Now if we want to get pedantic over it then we can wrestle with the equivalence principle and all that jazz.
And I think the best way to remedy this is to strengthen their grasp of Newtonian gravity, not persist in allowing fuzzy definitions to lead to confusion. It’s almost certainly their fuzzy definition that got them into thinking ‘there was no gravity in space’ in the first place.
Not confusing until they start thinking there is no gravity in space, because, hey, the scale says zero, right?
YOU brought the equivalence principle up, I said forget about that!
I thought the whole point of this thread was that you don’t settle into equilibrium. A person in orbit (and the vehicle around him) are being acted on by a force and are constantly accelerating.
Now, maybe that pit-of-the-stomach feeling goes away for reasons of biology or perception, but I don’t think your explanation settles it.
I think you can say you are weightless on the space station and still convey there is gravity there simply by noting they would fly off into deep space without it.
I guess I am saying I do not see how you get into apparent weightlessness without invoking reference frames (a Relativity concept) while you wanted to stick with Newton to avoid confusion.
And that is the funny thing about reference frames. People in two different frames can disagree and yet still both be right. To the guy on earth the astronaut saying he is weightless really means apparent weightlessness to him. To the astronaut it is not apparent weightlessness. It IS weightlessness.
Both are correct if they define the reference frame they are appealing to.
A fun thought experiment:
Imagine that the Earth is a perfect sphere and has no atmosphere. With enough angular momentum (about 7.9 km/s by my calculation), you could orbit the Earth 10 feet off the ground. The interesting thing is that you would feel just as “weightless” as someone orbiting at 2,000km above the surface.
Now consider this:
http://www.asdnews.com/news/15027/General_Atomics_Team_Powers_Navy_Rail_Gun_to_New_World_Record.htm
General Atomics (GA) just developed a new rail gun with a muzzle velocity of 2520 m/s (2.52 km/s). It used 41MJ (megajoules) of energy to deliver 10.64 MJ of kinetic energy (at the muzzle).
Suppose we wanted to fire this thing at ~7900 m/s. That’s roughly 3 times the velocity, and therefore roughly 9 times the kinetic energy. Let’s say 100 MJ to make it nice and even. The rail gun is apparently about 25% efficient, so it would take 400MJ of power to deliver 100MJ at the muzzle. 400MJ is roughly 110 kilowatt hours.
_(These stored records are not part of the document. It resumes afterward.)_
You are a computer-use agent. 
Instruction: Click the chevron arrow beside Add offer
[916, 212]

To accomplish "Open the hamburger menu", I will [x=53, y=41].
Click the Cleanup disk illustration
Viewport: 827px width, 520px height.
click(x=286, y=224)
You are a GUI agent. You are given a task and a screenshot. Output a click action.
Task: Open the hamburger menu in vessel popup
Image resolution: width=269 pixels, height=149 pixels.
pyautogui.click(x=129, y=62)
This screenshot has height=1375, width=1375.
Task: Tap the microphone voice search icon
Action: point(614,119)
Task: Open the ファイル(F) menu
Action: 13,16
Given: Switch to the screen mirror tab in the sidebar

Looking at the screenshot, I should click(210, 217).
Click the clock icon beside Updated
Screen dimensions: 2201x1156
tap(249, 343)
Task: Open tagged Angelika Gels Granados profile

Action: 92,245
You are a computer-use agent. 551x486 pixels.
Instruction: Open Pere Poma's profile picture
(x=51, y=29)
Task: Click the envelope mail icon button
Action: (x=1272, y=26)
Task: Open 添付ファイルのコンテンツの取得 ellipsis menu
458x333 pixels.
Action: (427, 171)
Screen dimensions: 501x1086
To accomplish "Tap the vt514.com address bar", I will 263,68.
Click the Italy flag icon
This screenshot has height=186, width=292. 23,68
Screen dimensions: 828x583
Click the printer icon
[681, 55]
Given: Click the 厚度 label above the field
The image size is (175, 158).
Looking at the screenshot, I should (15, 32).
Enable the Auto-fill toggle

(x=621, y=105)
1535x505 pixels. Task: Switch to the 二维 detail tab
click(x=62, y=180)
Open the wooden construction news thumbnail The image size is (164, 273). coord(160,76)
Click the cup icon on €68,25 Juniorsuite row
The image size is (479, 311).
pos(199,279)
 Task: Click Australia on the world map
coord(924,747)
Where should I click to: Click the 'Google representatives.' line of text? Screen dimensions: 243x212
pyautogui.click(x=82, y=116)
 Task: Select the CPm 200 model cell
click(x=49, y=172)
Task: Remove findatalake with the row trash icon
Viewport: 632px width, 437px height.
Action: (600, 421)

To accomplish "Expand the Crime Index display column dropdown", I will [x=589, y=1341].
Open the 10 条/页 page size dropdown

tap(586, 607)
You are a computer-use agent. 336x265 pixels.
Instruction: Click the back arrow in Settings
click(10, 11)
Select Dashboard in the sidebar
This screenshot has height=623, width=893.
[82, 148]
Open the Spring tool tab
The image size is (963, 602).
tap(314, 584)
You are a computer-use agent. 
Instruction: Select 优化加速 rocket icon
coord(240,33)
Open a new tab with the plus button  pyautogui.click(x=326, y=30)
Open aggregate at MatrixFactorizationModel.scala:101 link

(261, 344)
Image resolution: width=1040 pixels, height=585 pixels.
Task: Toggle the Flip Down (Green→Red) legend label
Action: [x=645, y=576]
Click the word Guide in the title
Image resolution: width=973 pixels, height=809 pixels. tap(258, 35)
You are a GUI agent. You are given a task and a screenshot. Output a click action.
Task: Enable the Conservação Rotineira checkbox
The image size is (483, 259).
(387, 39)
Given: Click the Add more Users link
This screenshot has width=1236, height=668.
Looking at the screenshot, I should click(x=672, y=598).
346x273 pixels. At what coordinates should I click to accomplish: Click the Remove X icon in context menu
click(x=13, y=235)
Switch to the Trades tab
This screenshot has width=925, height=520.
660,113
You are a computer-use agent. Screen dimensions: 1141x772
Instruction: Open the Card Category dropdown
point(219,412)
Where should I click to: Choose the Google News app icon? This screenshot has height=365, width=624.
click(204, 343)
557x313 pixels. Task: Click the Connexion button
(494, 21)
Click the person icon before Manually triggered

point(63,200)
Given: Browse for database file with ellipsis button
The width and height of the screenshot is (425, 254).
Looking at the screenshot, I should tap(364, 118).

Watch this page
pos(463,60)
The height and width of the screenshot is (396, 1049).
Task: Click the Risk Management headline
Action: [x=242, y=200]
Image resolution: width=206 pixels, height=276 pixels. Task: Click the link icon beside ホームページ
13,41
At industrial power rates (average for the U.S. in 2009), that’s about $7.70 worth of power.
So for less than $8 (plus $237M in R&D costs :p), you could theoretically fire a bullet into a stable orbit at ground elevation. :eek:
I think the difference is it is a constant acceleration (not changing). You notice the tickle on the rollercoaster most as you go over the top of the hill and acceleration is noticeable. Like a plane taking off pushes you back into your seat…you notice that. However, despite the plane continuing to accelerate for several minutes you kinda forget that you are being pushed into your seat. All your organs settle into an equilibrium with the acceleration. Only when the acceleration changes and things start moving around inside again do you take note.
No, what’s causing the feeling in the pit of your stomach isn’t acceleration, it’s the lack of acceleration. You’re used to being under a continual 1g of acceleration, so when you’re not, it feels funny, and it continues feeling funny for as long as you stay unaccelerated.
But we’re getting a bit far afield of the OP, which is about how to explain this to his co-worker. I think the best course might be to show him videos from inside the Vomit Comet, like this one. These are folks who are in an airplane, and are by no measure in “space”, and yet they’re moving around just like the astronauts on the space station. In fact, what they’re doing on that airplane is precisely the same thing that the folks on the space station are doing; the folks on the station are just doing it for longer stretches of time.